Encyclopaedia Brittanica has quite a breakdown of fossil fuels and how long they might last.

We’re set for a couple hundred years with known reserves of oil, coal for much longer. I only wish I could have told my “teachers” that in school, I recall dire predictions and much hand wringing in elementary and junior high-- “We’ll be out of oil by the year 2000.”

Outright lies don’t help the situation nor cultivate a concern among the great Unwashed.

Anyway, we pay way too much for fuel, and not a little of that in taxes. Europe is even worse. (they pay anwhere from 4~5 USD per gallon)

But, one day we won’t need near the fossil fuels we do now. Yay.

In another thread about getting energy from the difference in temperature between surface and deep water I posted a link to and article.

http://www.wws.princeton.edu/cgi-bin/byteserv.prl/~ota/disk3/1978/7815/781504.PDF the article

Georges Claude worked on the idea for getting energy from the ocean because he thought that we were in danger of running out of oil in a few years.

“the federal oil consevation baord estimates that the US has only enough oil to last 6 years”

This was written in 1926. We have been about to run out of oil for a long time.

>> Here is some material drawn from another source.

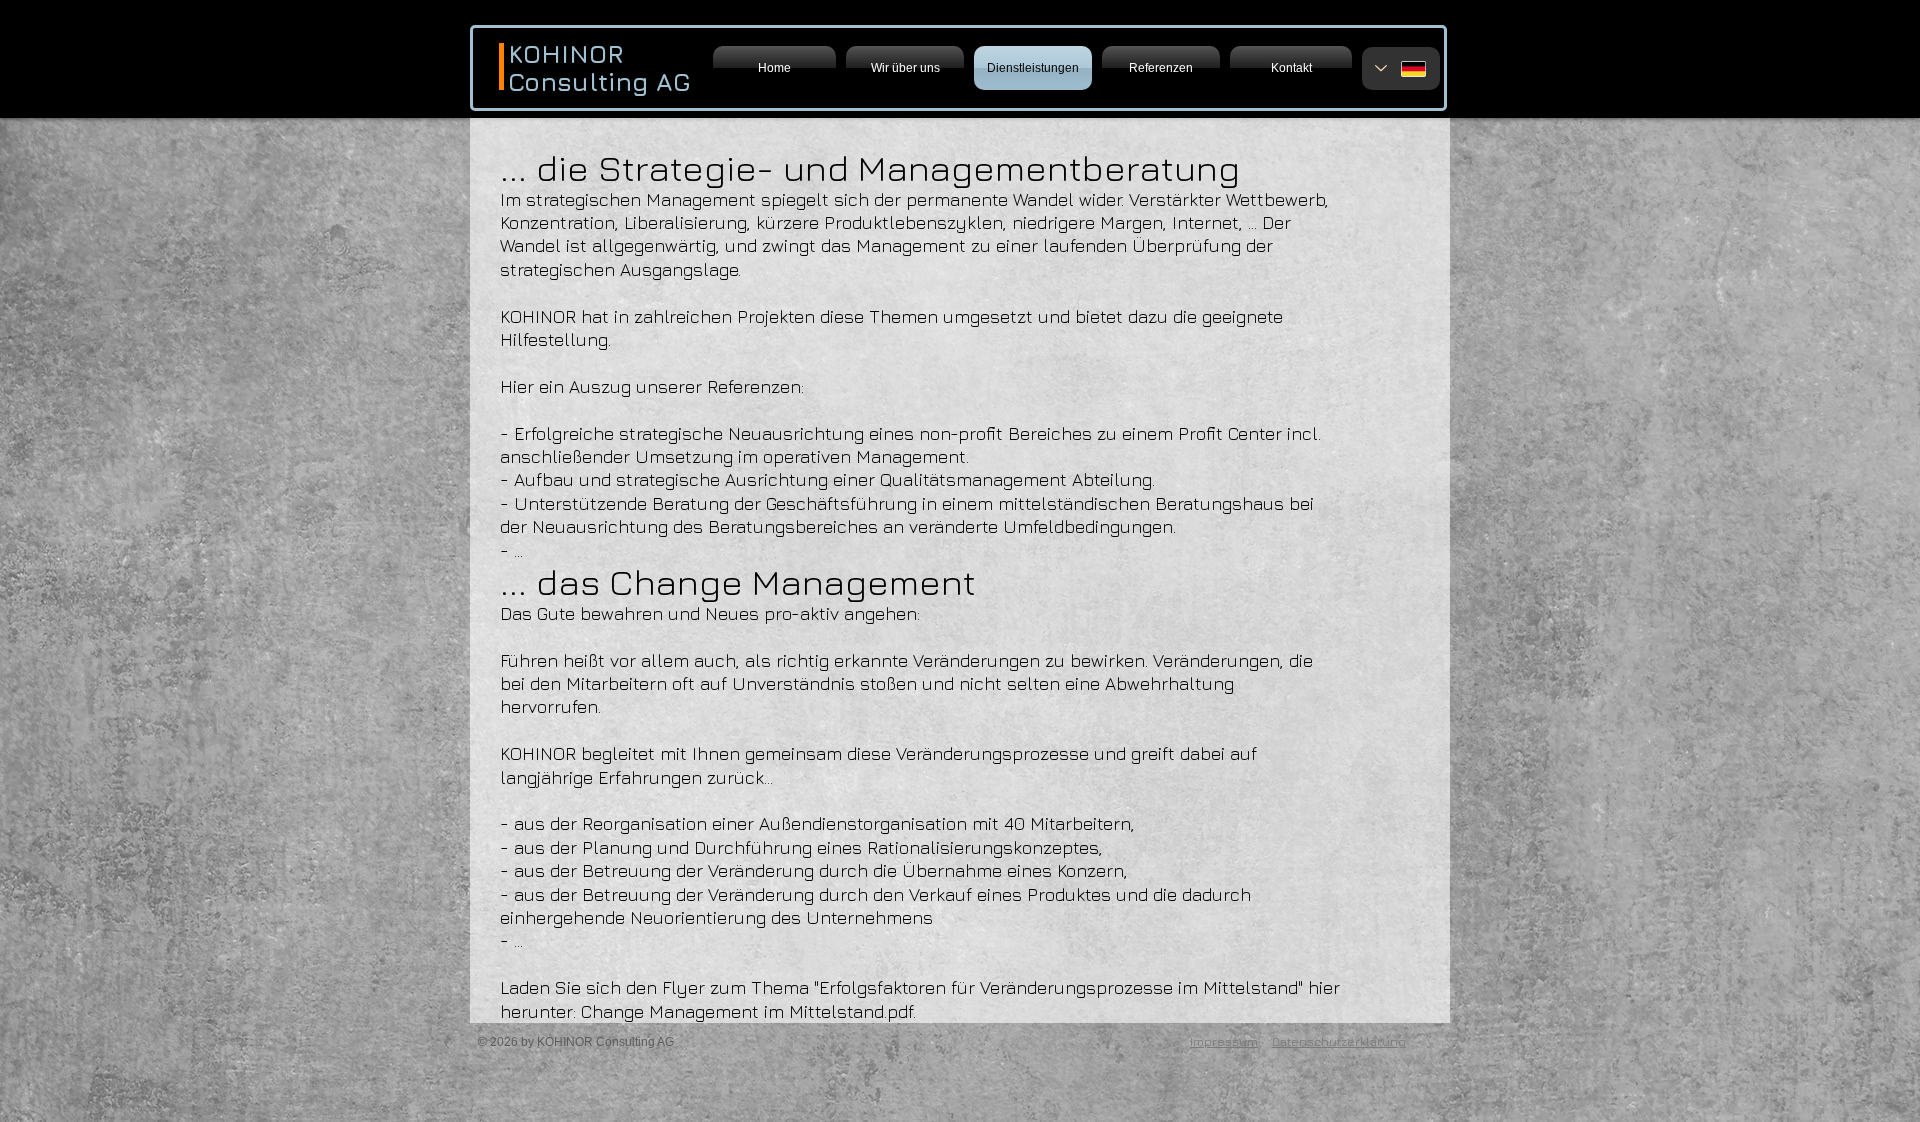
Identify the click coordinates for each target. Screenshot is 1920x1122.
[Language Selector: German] (1401, 68)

Interesting thread. I have always been interested in Dr. Gold’s theories-if he right, we should have no problems. But back to the (biological origin) of petroleum: many years ago, my dad had a friend whio was an engineer at a local oil-fired electric plant. I remember him giving us a tour of the plant-and he mentioned that several times a year, workers would clean the smokestacks. The deposits in the smokestacks were very valuble, as they contained a large amount of the metal vanadium. The vanadium was from the blood of the ancient dinosaurs. My question is this-where I live (New England) was a nice swampy place during the Cretacious era-we have lots of dinosaur tracks in the Connecticut river valley-how come we don’t have any oil wells here? A few years back, a drilling company tried some wildcat oil wells in vermont-they came up dry!

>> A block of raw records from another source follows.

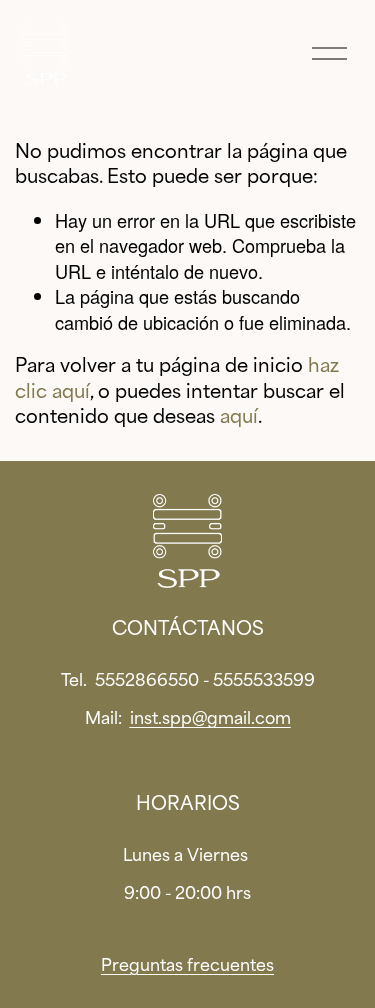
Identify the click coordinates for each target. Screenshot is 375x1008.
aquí (239, 416)
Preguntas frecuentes (187, 965)
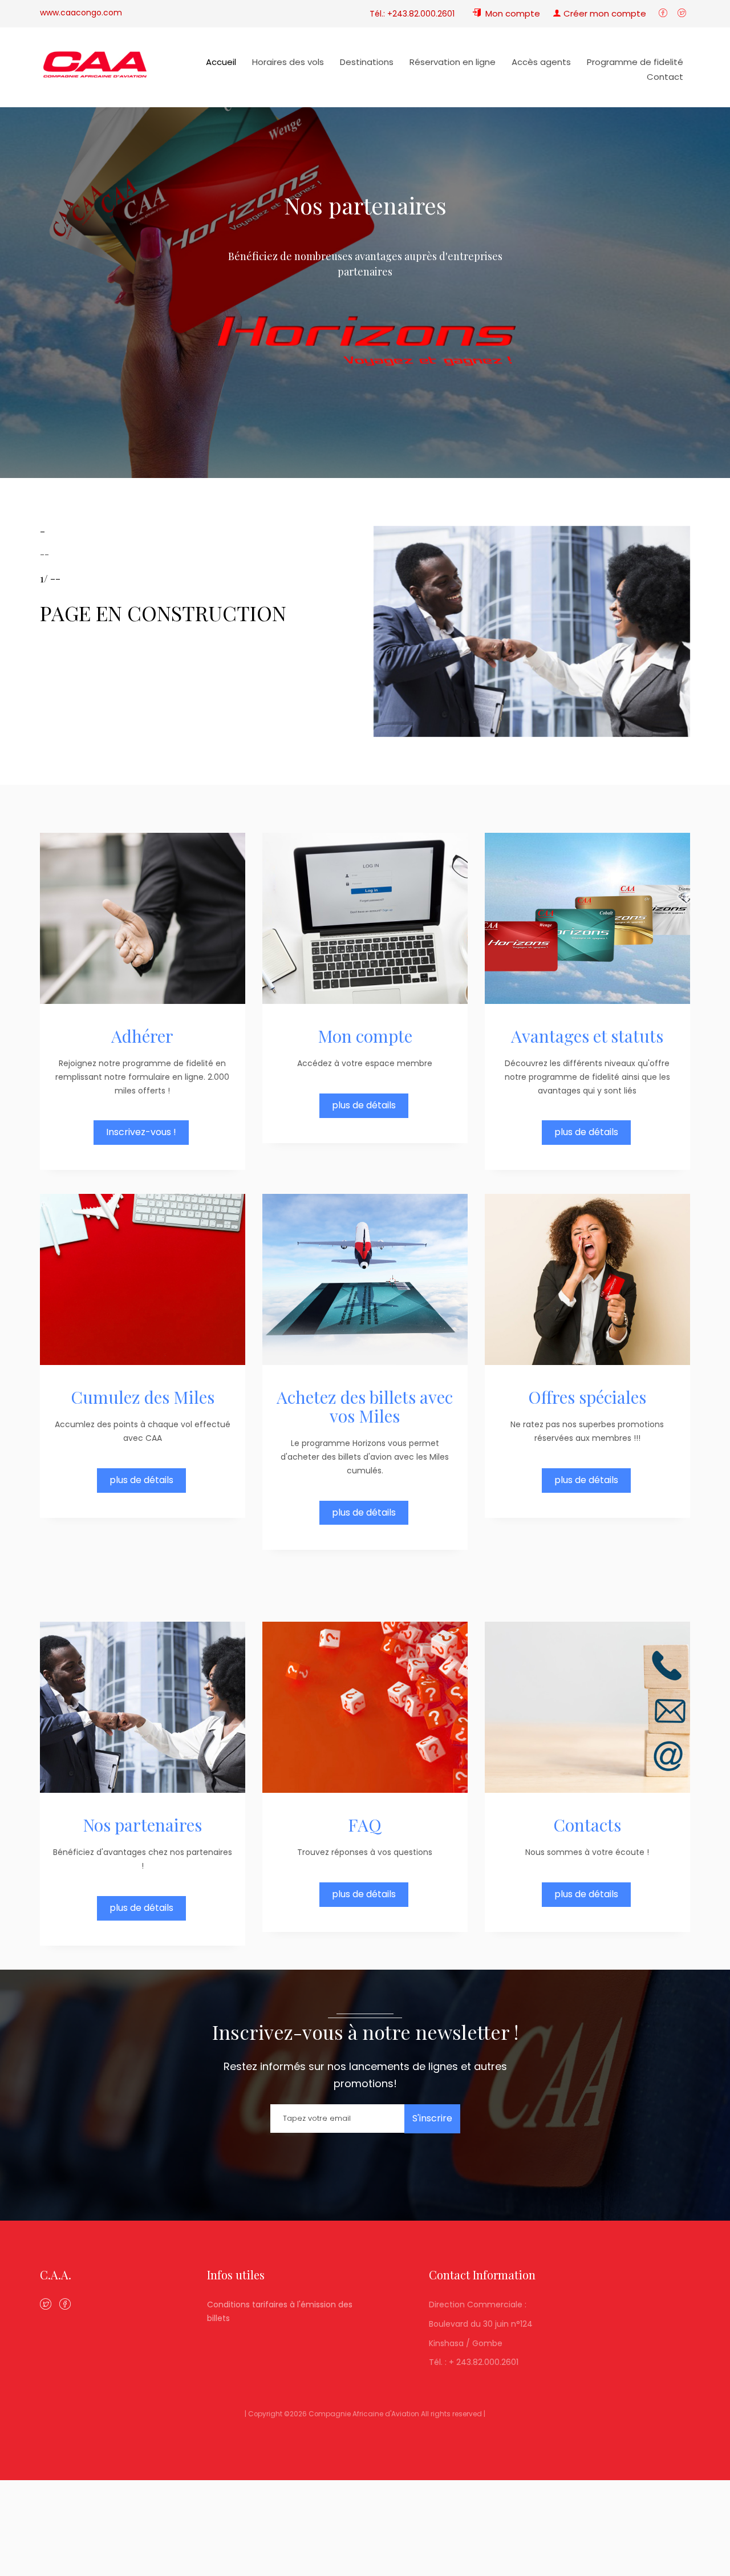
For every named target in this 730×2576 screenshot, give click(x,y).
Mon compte (365, 1035)
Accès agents (541, 62)
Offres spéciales (587, 1397)
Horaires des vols (288, 62)
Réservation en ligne (452, 62)
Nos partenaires (142, 1824)
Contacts (587, 1824)
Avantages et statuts (587, 1035)
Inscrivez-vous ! (141, 1132)
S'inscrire (432, 2118)
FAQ (365, 1824)
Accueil (221, 62)
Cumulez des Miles (142, 1397)
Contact (665, 77)
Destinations (367, 62)
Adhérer (142, 1035)
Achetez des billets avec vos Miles (365, 1406)
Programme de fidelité (635, 62)
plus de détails (364, 1105)
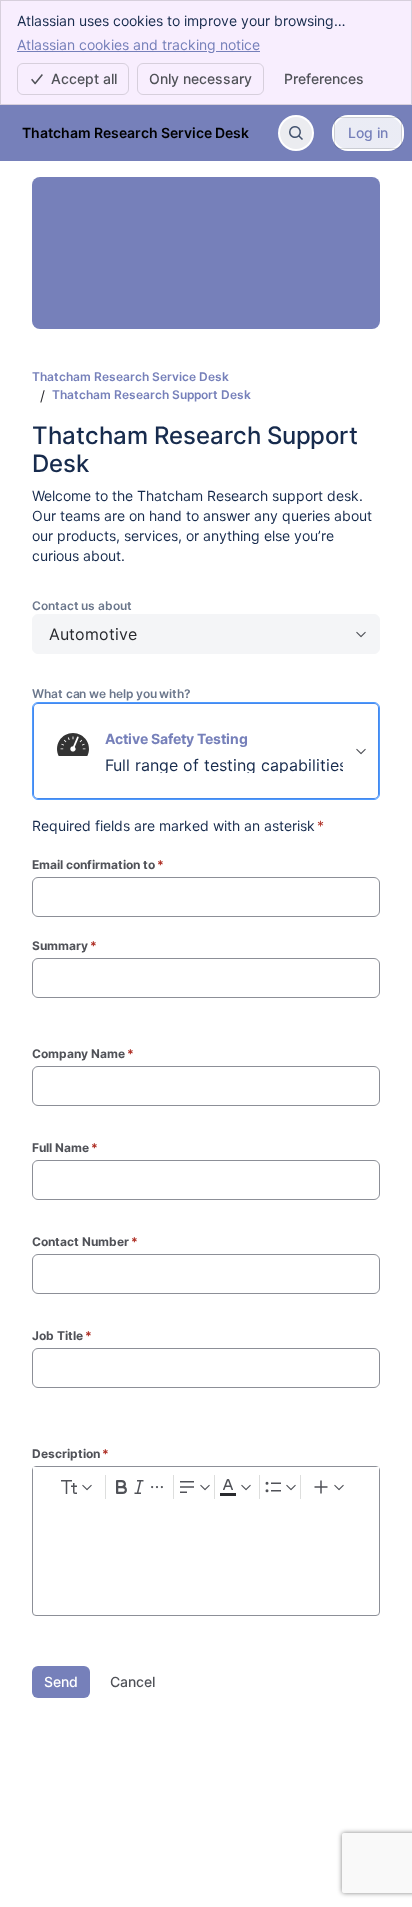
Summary (64, 945)
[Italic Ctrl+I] (139, 1487)
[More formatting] (157, 1487)
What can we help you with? (111, 693)
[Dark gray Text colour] (235, 1487)
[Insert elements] (330, 1487)
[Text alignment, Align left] (194, 1487)
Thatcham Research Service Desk (130, 376)
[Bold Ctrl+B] (121, 1487)
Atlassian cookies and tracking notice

I’ll save Anthracite the trouble of saying this again: Fossil fuels don’t come from dinosaurs. I’ve also never heard that blood has any significant amounts of vanadium (certianly less than iron), and even if it did, it would come from the plants that dinosaurs ate, so finding vanadium in fossil fuels wouldn’t mean anything.

Vanadium is present in phosphate rocks and iron ores, and dissolves into the oil as it lies in underground deposits. It is also found in coal, but not nearly in the same quantities, as the coal forms a pretty homogenous, inert mass in its bed. Whereas the oil can undergo flow motion, convection, etc. and thus dissolve more salts and minerals containing vanadium.

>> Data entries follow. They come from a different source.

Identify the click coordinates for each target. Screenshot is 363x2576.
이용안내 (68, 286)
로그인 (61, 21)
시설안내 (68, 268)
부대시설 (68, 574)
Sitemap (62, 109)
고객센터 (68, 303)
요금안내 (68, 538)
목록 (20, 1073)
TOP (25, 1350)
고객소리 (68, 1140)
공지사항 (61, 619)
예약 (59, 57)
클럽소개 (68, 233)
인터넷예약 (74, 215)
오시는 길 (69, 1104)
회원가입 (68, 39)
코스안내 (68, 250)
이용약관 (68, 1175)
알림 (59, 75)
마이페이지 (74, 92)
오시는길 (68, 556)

A thread from last September, Fossil Fuels, concentrated more on the oil and gas part of our future with fossil fuel.

And another, Depletion (or not) of oil reserves, from October of 1999.

And a site that is generally relevant: Fossil Energy

While it’s theoretically possible to get a bit of T. rex in your tank, microscopic marine life (both fauna and flora) is the original source of most petroleum; that’s why we are usually looking for it where oceans used to be (i.e., marine or near-marine paleoenvironments).

Coal is out of my normal range of ponderings; here’s a couple of sites that address coal origins:

Coal Formation

Conifers and the Coal Question defends the transport theory of coal formation versus the in-situ hypothesis.

The term STP (standard temperature and pressure) is generally used when working with gases. It is defined as 1 atm and 273.15 K (0 deg C).

Thermodynamicists use “standand conditions,” which were originally defined as 1 atm and “a temperature of interest.” Recently, the IUPAC has adopted the bar as the standard pressure for thermodynamic quantities: 1 bar = 10[sup]5[/sup] pascals = 0.9869 atm.

The “temperature of interest” used for most (but not all) thermodynamics tables is 298.15 K (25 deg C).

But this still doesn’t change my point from above. My values for natural gas volumes came from the DoE, which like the rest of the natural gas industry in the US, use 60 F as their “standard” temperature.

Yeah! And 60 degrees Fahrenheit is only 15-and-a-half degrees Celsius! Hah! Put that in your pipe at STP and smoke it!